-- Task instructions --
Retype, exactly as written, every line from the one containing "This screenshot has height=304, width=372." through the last line of the records below, both included; skip the pictures.

-- Collected data --
================================

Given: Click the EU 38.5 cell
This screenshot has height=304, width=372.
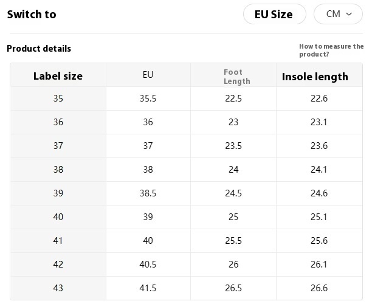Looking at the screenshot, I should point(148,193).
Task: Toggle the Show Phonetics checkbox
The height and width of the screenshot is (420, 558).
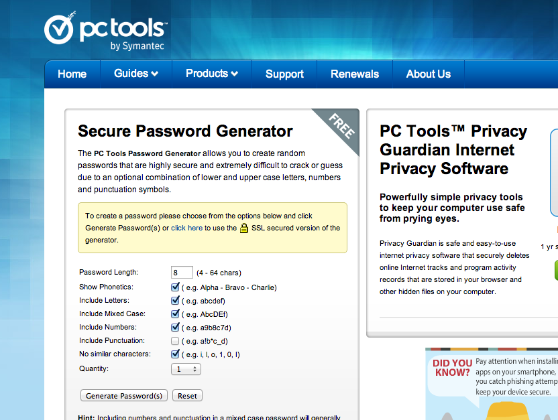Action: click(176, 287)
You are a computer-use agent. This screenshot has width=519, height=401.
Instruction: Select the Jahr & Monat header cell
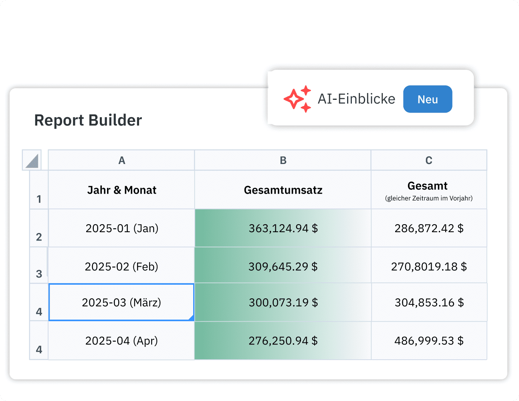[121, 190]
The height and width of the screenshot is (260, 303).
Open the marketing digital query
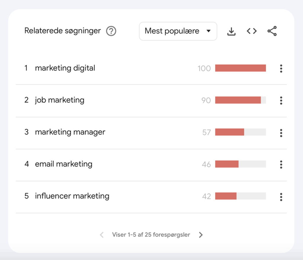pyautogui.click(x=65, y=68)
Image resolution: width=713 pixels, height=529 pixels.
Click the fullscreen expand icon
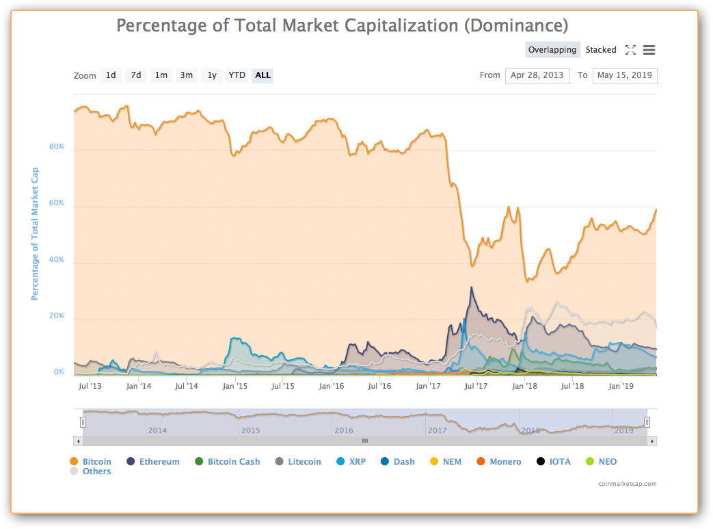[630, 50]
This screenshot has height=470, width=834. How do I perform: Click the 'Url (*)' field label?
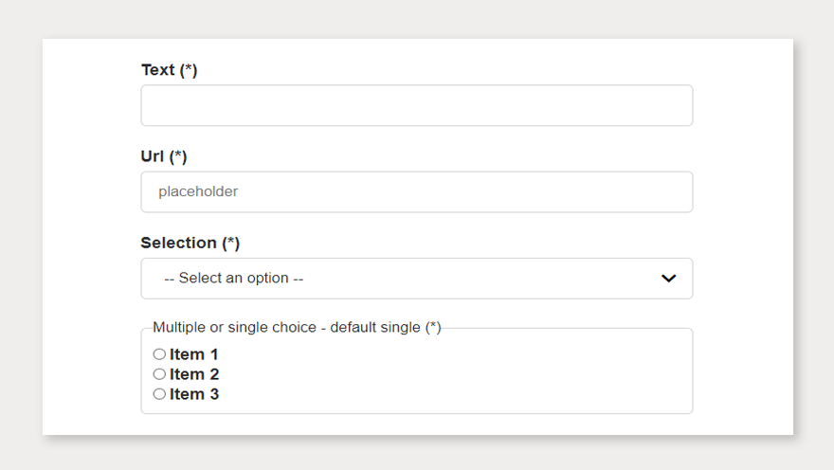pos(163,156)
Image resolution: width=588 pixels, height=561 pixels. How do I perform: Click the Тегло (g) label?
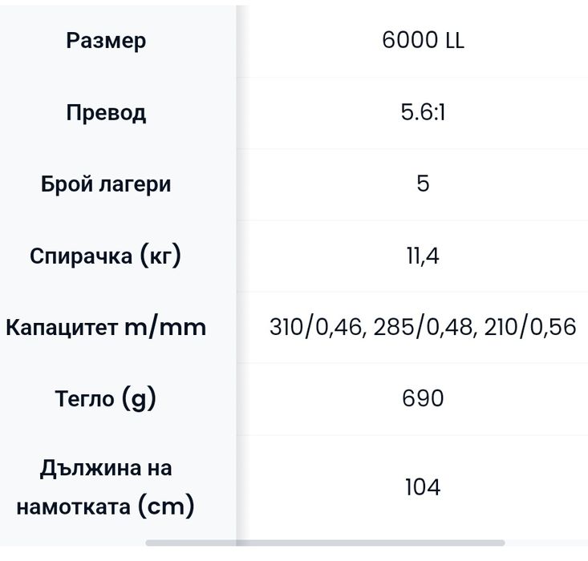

================================

-- Answer for the task --
This screenshot has height=304, width=372.
Looking at the screenshot, I should point(148,193).
Task: Toggle the Show Phonetics checkbox
The height and width of the screenshot is (420, 558).
Action: click(176, 287)
You are a computer-use agent. This screenshot has width=519, height=401.
Instruction: Select the Jahr & Monat header cell
[121, 190]
The height and width of the screenshot is (260, 303).
Open the marketing digital query
pyautogui.click(x=65, y=68)
Image resolution: width=713 pixels, height=529 pixels.
Click the fullscreen expand icon
[630, 50]
This screenshot has height=470, width=834. How do I perform: Click the 'Url (*)' field label?
pos(163,156)
Image resolution: width=588 pixels, height=561 pixels. How do I perform: Click the Тегло (g) label?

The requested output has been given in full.